# [Your instructions]
In the listing below, find each line containing "computer" and report it.

Start of Working data

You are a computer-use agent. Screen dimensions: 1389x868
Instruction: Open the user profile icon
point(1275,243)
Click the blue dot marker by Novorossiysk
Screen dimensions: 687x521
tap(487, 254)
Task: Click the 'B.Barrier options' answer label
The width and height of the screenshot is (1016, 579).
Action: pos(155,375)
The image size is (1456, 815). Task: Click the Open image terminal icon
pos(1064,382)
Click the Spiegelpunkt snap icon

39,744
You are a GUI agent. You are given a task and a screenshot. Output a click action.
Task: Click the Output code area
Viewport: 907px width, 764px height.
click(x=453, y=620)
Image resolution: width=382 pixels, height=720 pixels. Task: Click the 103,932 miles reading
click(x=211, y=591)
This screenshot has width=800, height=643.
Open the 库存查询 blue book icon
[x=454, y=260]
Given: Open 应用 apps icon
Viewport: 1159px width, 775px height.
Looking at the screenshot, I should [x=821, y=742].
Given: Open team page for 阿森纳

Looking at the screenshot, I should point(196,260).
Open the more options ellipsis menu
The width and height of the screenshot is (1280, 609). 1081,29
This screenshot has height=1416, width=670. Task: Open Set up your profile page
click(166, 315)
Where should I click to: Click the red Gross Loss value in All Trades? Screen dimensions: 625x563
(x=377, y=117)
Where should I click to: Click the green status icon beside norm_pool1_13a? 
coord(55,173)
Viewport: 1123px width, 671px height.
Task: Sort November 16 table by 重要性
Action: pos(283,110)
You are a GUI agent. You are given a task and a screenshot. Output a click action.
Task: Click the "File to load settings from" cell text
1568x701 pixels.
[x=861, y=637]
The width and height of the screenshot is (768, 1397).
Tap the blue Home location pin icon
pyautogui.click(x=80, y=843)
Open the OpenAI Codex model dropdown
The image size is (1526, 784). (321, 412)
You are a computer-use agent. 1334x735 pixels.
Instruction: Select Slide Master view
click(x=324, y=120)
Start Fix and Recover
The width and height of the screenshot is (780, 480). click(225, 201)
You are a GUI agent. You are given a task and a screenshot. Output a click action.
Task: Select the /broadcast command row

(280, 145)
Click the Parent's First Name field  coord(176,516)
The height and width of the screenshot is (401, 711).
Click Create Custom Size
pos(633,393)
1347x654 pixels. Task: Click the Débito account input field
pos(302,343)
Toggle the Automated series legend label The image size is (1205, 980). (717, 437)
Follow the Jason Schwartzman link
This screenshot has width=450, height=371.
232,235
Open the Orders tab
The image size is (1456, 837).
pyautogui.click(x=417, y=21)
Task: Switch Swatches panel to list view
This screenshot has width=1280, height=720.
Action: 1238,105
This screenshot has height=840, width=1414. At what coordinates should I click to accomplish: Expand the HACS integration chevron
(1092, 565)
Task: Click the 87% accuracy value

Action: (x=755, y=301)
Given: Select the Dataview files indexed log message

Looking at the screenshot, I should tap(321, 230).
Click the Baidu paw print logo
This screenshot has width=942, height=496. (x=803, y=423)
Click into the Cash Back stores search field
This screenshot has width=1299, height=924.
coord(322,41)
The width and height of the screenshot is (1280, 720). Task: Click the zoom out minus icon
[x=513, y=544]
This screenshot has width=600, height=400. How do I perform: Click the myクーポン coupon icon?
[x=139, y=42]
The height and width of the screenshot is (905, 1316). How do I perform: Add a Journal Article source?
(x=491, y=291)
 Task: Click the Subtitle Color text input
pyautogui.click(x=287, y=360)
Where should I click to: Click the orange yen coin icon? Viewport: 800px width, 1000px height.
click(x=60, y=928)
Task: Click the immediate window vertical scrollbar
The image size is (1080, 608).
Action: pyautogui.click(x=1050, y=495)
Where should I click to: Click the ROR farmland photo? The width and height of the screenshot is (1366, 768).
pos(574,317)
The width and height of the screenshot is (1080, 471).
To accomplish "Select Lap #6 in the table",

End of Working data

# [Result of the exercise]
You are a computer-use agent. Screen dimensions: 1389x868
You are a computer-use agent. 1334x735 pixels.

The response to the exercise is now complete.